> Your goal: Reproduce the following data exactly, minus any images.

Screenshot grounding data
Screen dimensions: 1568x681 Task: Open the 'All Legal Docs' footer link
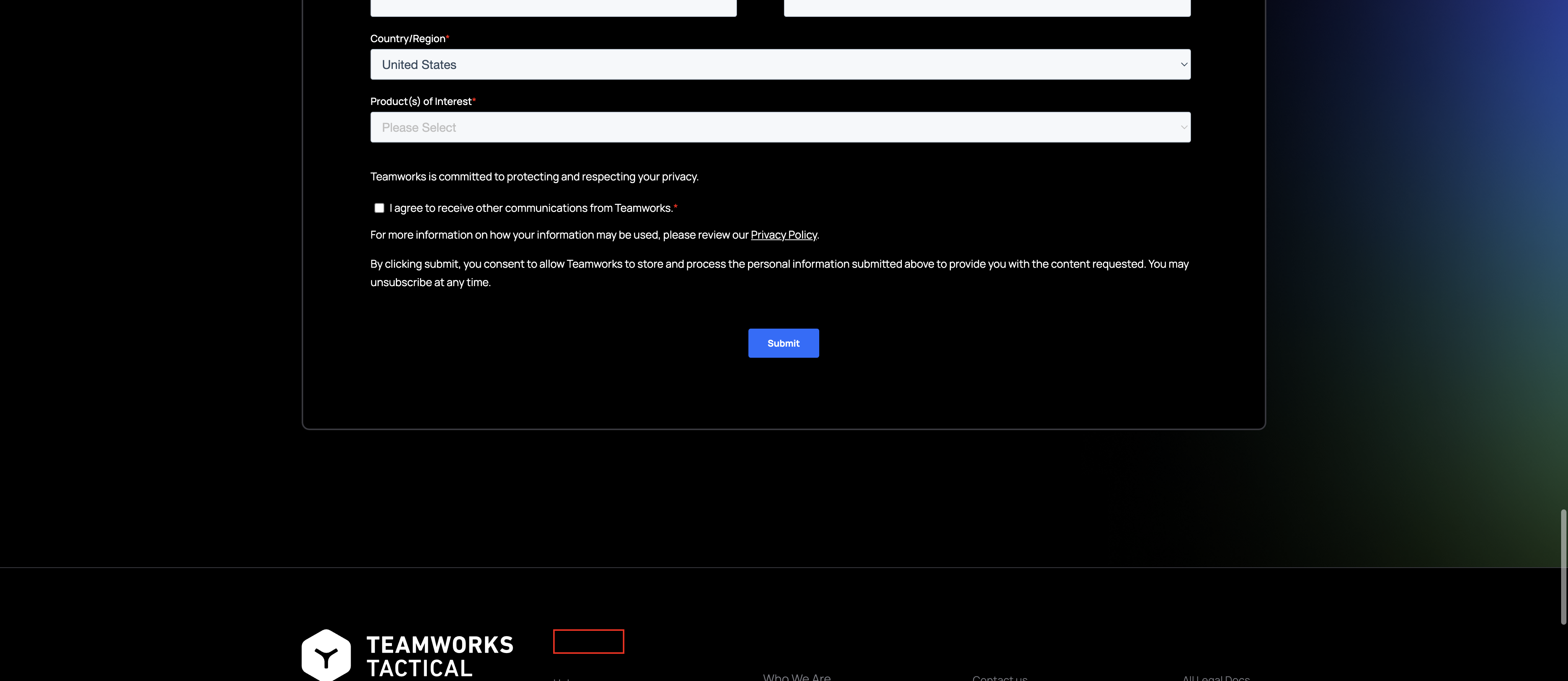pos(1215,678)
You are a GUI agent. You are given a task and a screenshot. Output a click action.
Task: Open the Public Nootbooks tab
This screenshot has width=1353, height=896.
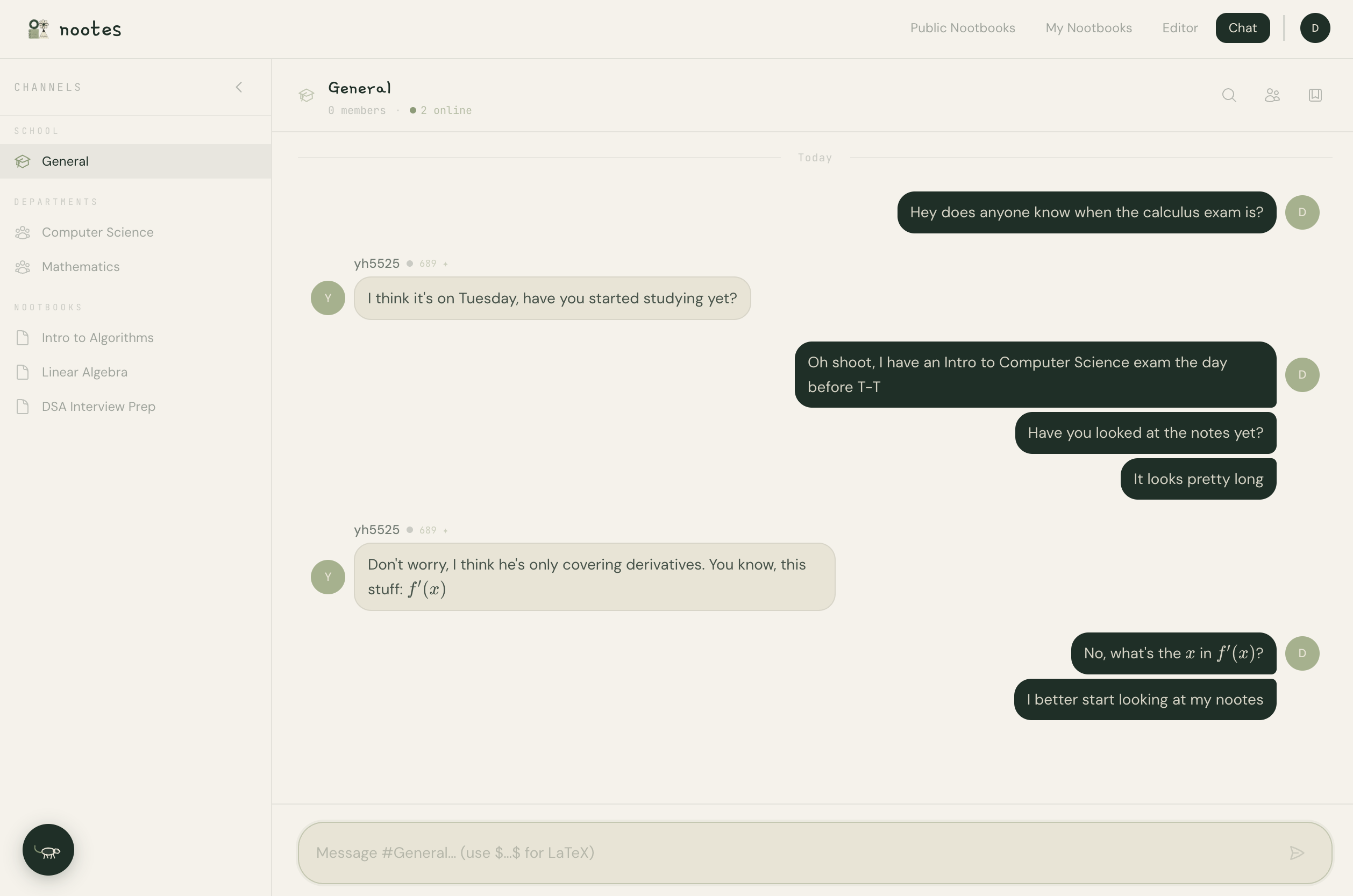[962, 28]
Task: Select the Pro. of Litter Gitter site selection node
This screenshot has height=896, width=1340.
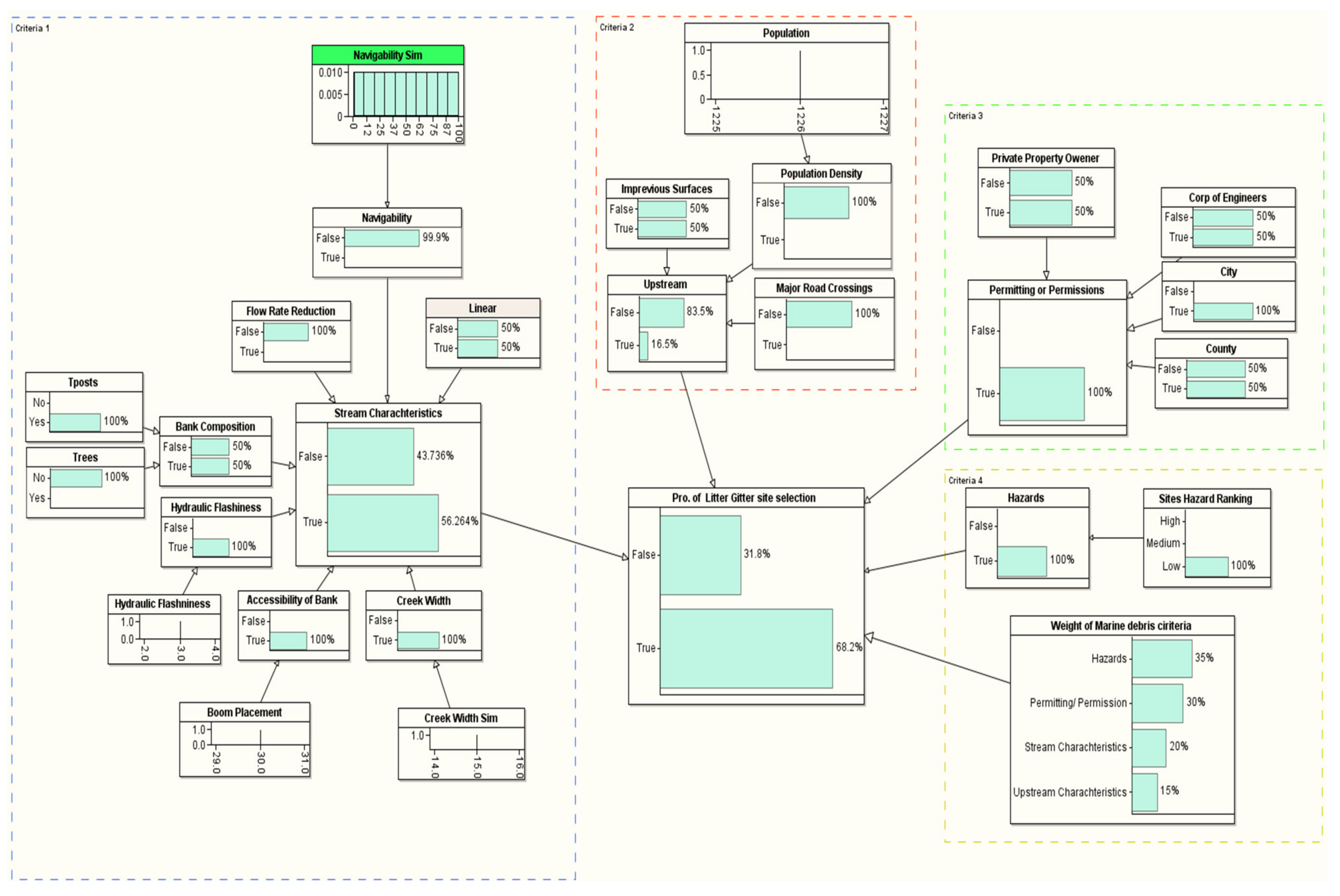Action: 744,498
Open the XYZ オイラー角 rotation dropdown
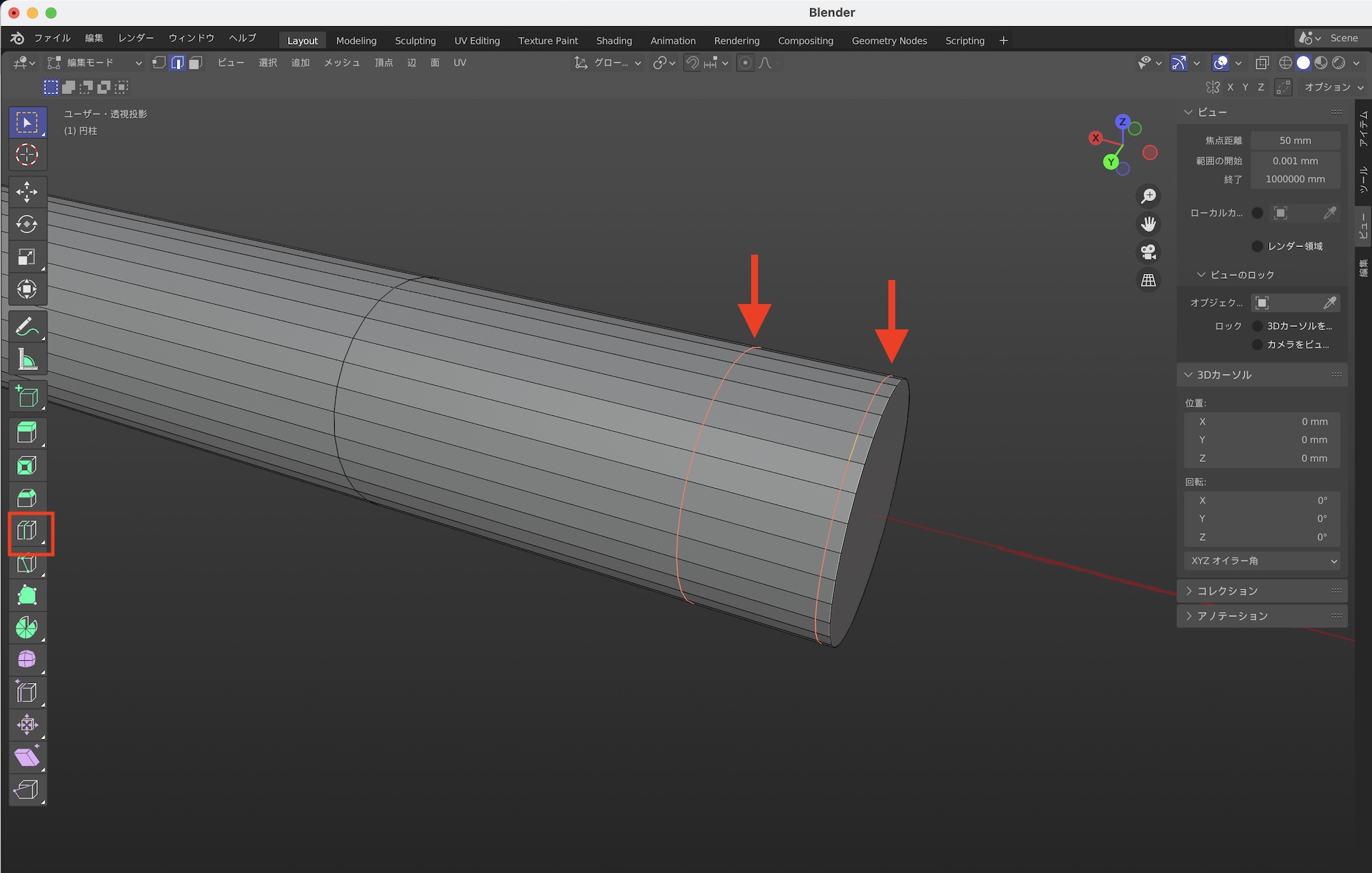The height and width of the screenshot is (873, 1372). point(1262,561)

> Result of the task:
Screen dimensions: 1568x681 Task: Open the 'All Legal Docs' footer link
pos(1215,678)
You are a GUI agent. You are given a task and a screenshot. Output a click action.
Task: Open the Public Nootbooks tab
This screenshot has width=1353, height=896.
[962, 28]
Task: Select the Pro. of Litter Gitter site selection node
This screenshot has height=896, width=1340.
Action: 744,498
Open the XYZ オイラー角 rotation dropdown
The height and width of the screenshot is (873, 1372). point(1262,561)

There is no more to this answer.